The Senate’s rejection yesterday of President Obama’s nominee for the Department of Justice Civil Rights Division, Debo Adegbile, would have Adams turning over in his grave. Adegbile was subject to spurious Republican attacks because he had served as Legal Counsel to the NAACP’s Legal Defense Fund and participated in the defense of Mumia Abu-Jamal, who had been convicted of killing a Philadelphia police officer in 1981. Adegbile’s only participation in the case had been to file a 2009 motion claiming that Jamal had faced a discriminatory jury. For Republicans, with the assistance of a slew of swing-state Democrats, that was enough to reject his nomination. Adegbile’s stellar legal career, which included two appearances before the Supreme Court defending the Voting Rights Act, were swept aside. In right-wing media he became a “cop-killer advocate.”
The attack on Adegbile was, in reality, an attack on the Civil Rights Division itself. The conservative accusations included the bizarre claim that when Adegbile was counsel to the NAACP Legal Defense Fund, which had been run by Thurgood Marshall, he led it towards an “increasingly radical” position. The attack had less to do with Adegbile’s supposed selection of Jamal as a client and more to do with the belief that, as the National Review openly stated, the division has been “a micromanager of daily life.” In reality, the stance was an attack on having a competent Civil Rights Division that can protect voting rights and prevent discrimination.
And it was nothing new. The vote was the latest iteration of the Republican attack on the Civil Rights Division. During the Clinton administration, GOP Senators repeatedly went after the nominees for the position. Lani Guinier, a former head of the voting rights project at the NAACP Legal Defense Fund and veteran of the Civil Rights Division, was nominated for the position in 1993. Republicans attacked her academic work for seeking to promote minority political power. In the process, her academic work was scanned for a few sentences that could be misconstrued. "I don't think anyone can understand complex ideas about political participation by referring to one sentence or one footnote in a 77-page article. If it were that simple, I wouldn't have written 77 pages--I'd have written one sentence," Gunier said. Nonetheless, amidst ceaseless bad-faith attacks, President Clinton decided to withdraw her nomination.
In 1997, President Clinton nominated Bill Lann Lee to the position and the episode was repeated. Lee was a prominent Chinese American civil rights lawyer who had begun his career at the NAACP Legal Defense Fund working for Jack Greenberg. After Clinton nominated Lee, Senator Orrin Hatch launched an effort to block his confirmation. Hatch’s reasons were spurious; he claimed that Lee’s work at the NAACP Legal Defense Fund made him biased and he cited Lee’s opposition to a California proposition that banned the use of race in state hiring. Lee was unable to get confirmed and had to serve out the rest of the administration with a recess appointment.

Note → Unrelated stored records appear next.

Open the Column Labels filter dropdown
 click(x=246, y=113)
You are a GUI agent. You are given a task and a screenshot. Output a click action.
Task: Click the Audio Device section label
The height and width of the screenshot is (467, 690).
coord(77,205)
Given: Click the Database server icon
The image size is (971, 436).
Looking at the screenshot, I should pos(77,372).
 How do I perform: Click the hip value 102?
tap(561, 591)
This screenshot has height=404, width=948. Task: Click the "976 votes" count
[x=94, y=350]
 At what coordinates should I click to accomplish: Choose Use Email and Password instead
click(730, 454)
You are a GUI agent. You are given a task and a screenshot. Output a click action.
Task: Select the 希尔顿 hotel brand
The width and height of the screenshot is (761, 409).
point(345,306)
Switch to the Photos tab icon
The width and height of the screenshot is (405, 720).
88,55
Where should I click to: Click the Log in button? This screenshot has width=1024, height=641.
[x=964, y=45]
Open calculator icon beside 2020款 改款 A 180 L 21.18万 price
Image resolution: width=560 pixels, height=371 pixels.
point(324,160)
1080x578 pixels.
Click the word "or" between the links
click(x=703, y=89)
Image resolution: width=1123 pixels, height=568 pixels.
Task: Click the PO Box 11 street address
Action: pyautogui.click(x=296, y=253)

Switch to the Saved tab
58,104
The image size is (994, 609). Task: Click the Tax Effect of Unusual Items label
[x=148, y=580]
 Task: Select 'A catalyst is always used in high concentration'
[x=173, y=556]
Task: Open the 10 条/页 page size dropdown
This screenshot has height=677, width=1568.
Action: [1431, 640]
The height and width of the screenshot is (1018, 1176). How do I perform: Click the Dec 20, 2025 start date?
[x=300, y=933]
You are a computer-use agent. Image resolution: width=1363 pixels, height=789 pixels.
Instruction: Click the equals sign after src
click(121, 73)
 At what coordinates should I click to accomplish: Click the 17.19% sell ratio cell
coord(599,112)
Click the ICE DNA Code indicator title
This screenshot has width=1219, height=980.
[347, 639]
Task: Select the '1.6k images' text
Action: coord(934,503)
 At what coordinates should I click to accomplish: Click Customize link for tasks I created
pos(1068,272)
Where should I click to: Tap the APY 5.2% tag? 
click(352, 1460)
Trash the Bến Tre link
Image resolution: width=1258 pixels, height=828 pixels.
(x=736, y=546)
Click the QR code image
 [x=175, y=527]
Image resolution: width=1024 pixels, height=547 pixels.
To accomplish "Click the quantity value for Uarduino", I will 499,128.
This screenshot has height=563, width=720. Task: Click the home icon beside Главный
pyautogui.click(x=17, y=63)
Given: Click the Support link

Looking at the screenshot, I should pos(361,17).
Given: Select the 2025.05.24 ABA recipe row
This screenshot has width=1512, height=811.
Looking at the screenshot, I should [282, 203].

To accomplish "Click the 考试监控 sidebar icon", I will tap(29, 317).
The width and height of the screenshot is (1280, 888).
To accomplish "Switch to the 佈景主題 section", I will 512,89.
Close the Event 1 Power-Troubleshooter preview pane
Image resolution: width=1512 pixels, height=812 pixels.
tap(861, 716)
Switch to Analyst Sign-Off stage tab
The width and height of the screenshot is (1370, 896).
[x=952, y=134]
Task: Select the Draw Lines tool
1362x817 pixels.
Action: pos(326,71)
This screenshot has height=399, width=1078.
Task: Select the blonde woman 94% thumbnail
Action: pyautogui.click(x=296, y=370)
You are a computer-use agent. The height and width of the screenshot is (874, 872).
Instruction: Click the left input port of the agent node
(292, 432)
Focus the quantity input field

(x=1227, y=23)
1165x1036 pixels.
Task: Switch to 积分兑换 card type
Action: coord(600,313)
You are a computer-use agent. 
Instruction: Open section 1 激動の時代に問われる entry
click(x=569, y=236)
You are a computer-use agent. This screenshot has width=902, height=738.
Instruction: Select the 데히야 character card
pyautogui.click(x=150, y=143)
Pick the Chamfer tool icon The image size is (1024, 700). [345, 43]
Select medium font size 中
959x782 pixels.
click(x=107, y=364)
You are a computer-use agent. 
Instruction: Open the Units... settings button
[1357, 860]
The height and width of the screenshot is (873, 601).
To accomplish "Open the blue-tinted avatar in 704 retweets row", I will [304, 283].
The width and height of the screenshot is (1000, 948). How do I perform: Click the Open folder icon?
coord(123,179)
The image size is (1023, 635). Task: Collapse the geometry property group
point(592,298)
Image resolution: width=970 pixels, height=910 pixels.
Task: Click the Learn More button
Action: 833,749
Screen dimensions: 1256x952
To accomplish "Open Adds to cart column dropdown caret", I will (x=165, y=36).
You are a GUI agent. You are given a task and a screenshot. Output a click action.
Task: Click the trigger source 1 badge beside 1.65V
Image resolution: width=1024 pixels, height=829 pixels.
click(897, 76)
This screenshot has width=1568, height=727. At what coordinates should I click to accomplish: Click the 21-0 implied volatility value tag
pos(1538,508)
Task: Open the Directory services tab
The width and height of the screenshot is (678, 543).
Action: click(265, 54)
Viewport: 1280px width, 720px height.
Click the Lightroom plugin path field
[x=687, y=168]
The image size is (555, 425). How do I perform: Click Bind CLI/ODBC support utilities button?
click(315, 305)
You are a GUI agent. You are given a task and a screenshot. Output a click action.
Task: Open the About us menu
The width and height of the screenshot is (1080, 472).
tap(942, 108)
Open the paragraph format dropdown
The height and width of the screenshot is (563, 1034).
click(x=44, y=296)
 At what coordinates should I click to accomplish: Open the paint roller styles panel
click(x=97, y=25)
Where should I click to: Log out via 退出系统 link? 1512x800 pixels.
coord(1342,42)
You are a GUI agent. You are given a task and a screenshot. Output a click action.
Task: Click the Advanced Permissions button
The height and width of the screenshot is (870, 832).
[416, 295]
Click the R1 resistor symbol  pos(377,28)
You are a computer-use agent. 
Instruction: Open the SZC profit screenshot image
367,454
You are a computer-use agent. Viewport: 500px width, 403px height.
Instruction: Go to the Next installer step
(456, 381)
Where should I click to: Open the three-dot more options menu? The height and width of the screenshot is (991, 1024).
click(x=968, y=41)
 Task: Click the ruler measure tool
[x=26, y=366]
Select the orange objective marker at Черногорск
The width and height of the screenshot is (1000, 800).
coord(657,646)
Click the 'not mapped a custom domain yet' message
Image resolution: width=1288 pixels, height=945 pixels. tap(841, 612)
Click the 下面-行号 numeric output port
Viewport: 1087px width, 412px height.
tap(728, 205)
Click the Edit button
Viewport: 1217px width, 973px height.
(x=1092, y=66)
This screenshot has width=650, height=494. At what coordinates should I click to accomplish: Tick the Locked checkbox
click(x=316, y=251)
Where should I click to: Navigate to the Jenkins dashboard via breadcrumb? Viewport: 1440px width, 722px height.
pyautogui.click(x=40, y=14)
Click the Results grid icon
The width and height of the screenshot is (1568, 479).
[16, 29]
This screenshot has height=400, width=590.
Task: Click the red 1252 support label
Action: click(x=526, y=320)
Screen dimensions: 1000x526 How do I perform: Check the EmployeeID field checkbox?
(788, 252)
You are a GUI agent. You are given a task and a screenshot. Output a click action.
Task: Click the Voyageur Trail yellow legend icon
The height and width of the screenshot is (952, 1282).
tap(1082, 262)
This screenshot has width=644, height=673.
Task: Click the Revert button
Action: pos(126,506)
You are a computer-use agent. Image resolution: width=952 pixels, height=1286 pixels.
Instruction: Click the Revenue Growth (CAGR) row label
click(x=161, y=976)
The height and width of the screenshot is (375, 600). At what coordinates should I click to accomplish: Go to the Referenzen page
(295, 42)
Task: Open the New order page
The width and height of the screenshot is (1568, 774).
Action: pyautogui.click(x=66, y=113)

During the Bush administration, the political appointees attempted to push out the career attorneys and turned the division’s focus towards hyped-up claims about black-on-white discrimination. A review by the Government Accountability Office found that the during the Bush administration there was a “significant drop in the enforcement of several major antidiscrimination and voting rights laws.” In one episode, career attorneys who wanted to look into a claim that state officials had illegally sought to intimidate black voters were told that the Justice Department would not approve the investigation. Instead, the department opened up an investigation into the New Black Panther Party for voter intimidation in a Philadelphia precinct after the case received widespread attention in conservative media. The case was later dropped due to a lack of evidence. Abigail Thernstrom, a Bush appointee to the U.S. Commission on Civil Rights, later stated that the case was only based on “fantasies.” The episode provided cover the Bush administration to disable the Civil Rights Division from fulfilling its traditional mandate of protecting minority rights.
In rejecting Adegbile, Republicans have scored another win in the long war against the division. And while President Obama may nominate another qualified individual to fill this important position, don’t expect conservatives to change their tune. Senators will harangue on some other supposed defect with the nominee but the real story is that they just don’t want the Justice Department to be defending civil rights.
Sam Kleiner is a fellow at the Yale Law School’s Information Society Project.